- Materials provided:
#####
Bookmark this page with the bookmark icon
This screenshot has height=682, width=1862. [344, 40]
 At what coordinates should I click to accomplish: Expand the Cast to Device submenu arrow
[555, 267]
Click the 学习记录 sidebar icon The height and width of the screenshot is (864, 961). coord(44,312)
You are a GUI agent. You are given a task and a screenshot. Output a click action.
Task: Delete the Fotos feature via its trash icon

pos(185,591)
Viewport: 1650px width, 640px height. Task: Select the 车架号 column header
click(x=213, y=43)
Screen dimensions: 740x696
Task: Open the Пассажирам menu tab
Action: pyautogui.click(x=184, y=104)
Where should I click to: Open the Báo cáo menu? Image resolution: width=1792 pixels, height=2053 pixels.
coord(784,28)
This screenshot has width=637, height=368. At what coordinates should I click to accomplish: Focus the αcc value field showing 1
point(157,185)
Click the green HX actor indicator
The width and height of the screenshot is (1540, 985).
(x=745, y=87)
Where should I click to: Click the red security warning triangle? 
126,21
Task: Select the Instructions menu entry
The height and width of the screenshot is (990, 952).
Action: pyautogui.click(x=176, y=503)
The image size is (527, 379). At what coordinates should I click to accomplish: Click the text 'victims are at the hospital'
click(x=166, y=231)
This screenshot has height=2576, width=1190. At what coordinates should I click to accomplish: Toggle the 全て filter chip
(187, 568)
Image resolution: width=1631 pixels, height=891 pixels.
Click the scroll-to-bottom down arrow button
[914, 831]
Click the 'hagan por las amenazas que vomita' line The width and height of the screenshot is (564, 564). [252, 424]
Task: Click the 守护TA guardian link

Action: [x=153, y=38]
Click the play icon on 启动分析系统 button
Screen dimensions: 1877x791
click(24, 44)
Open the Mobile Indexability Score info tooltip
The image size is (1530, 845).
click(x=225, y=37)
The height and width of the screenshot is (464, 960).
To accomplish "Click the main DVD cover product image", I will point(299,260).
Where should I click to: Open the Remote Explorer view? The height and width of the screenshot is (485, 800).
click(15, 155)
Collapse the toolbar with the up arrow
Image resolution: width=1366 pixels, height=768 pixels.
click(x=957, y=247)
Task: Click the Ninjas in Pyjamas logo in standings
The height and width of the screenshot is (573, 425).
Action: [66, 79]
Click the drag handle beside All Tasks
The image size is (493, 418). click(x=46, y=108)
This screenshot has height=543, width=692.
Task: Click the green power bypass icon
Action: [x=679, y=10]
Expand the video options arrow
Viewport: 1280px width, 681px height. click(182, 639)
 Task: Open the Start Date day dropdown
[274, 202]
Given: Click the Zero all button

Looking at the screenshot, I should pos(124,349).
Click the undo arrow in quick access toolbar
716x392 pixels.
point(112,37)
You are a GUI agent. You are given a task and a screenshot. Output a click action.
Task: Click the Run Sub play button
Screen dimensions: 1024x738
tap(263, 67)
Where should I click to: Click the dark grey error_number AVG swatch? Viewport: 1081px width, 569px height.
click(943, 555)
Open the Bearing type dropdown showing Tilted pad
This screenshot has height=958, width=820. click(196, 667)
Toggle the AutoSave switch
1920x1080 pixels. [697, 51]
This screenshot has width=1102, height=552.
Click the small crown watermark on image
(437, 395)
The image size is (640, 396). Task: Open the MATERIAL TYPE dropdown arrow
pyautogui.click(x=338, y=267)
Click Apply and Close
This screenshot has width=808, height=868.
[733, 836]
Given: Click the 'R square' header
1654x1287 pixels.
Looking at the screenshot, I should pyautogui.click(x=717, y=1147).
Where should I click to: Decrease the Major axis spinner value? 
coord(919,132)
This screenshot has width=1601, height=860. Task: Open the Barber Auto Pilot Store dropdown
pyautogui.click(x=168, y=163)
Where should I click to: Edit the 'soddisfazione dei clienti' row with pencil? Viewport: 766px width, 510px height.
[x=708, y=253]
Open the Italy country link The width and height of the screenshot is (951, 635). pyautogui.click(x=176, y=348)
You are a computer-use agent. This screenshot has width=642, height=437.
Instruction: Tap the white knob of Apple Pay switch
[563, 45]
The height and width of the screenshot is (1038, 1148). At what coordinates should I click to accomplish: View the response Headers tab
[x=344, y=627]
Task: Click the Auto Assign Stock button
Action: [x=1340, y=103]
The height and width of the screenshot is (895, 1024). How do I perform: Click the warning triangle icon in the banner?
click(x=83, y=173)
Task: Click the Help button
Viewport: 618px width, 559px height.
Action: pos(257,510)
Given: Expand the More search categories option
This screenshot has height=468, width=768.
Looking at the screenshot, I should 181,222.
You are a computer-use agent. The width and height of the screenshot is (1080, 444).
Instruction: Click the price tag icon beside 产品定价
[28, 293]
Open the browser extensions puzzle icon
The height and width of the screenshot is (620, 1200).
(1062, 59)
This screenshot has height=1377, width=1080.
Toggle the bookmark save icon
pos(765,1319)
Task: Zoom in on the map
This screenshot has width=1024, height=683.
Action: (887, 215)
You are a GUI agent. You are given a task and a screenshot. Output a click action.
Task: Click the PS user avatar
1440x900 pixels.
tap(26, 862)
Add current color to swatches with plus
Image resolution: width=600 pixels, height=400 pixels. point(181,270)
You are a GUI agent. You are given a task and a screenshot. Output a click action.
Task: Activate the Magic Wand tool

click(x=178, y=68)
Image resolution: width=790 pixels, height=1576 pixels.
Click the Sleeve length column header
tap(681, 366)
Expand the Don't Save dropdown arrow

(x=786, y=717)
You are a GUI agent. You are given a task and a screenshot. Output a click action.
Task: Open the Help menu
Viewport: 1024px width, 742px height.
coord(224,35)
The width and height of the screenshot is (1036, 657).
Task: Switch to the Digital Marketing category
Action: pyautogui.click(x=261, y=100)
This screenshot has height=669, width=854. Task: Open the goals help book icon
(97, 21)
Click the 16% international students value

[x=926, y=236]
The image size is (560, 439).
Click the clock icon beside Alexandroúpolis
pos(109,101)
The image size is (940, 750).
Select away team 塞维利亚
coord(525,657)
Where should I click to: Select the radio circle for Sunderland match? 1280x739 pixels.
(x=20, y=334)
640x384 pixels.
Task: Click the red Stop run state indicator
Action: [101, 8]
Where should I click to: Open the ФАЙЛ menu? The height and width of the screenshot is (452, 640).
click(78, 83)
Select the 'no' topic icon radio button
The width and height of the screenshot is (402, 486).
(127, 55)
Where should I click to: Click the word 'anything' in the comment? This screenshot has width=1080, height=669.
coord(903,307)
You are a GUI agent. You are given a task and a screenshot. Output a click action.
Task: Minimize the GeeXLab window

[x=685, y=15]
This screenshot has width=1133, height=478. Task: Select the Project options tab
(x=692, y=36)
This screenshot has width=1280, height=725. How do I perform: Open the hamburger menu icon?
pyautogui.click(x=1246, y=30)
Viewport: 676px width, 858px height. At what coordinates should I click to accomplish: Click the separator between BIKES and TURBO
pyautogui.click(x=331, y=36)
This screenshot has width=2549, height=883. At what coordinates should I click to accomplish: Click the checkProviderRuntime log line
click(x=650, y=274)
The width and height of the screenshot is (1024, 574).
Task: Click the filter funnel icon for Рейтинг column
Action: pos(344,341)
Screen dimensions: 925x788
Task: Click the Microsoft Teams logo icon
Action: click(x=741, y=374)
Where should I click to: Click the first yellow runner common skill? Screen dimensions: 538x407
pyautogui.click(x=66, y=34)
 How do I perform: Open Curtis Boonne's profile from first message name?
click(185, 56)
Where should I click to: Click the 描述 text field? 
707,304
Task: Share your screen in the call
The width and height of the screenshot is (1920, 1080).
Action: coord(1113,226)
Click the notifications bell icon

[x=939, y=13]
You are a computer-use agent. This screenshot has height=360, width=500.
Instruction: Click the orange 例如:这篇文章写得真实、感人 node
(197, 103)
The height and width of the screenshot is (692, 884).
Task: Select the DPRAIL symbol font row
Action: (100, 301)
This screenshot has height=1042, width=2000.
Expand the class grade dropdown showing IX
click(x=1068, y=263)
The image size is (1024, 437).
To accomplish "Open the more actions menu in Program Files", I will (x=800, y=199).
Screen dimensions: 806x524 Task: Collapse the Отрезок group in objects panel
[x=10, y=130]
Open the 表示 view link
#####
Once the line containing "Where should I click to: Click the first" is found, output it and each line after it through the end of the listing above, exactly, with nothing else.

- Finished exercise:
Where should I click to: Click the first yellow runner common skill? Screen dimensions: 538x407
pyautogui.click(x=66, y=34)
 How do I perform: Open Curtis Boonne's profile from first message name?
click(185, 56)
Where should I click to: Click the 描述 text field? 
707,304
Task: Share your screen in the call
The width and height of the screenshot is (1920, 1080).
Action: coord(1113,226)
Click the notifications bell icon

[x=939, y=13]
You are a computer-use agent. This screenshot has height=360, width=500.
Instruction: Click the orange 例如:这篇文章写得真实、感人 node
(197, 103)
The height and width of the screenshot is (692, 884).
Task: Select the DPRAIL symbol font row
Action: (100, 301)
This screenshot has height=1042, width=2000.
Expand the class grade dropdown showing IX
click(x=1068, y=263)
The image size is (1024, 437).
To accomplish "Open the more actions menu in Program Files", I will (x=800, y=199).
Screen dimensions: 806x524 Task: Collapse the Отрезок group in objects panel
[x=10, y=130]
Open the 表示 view link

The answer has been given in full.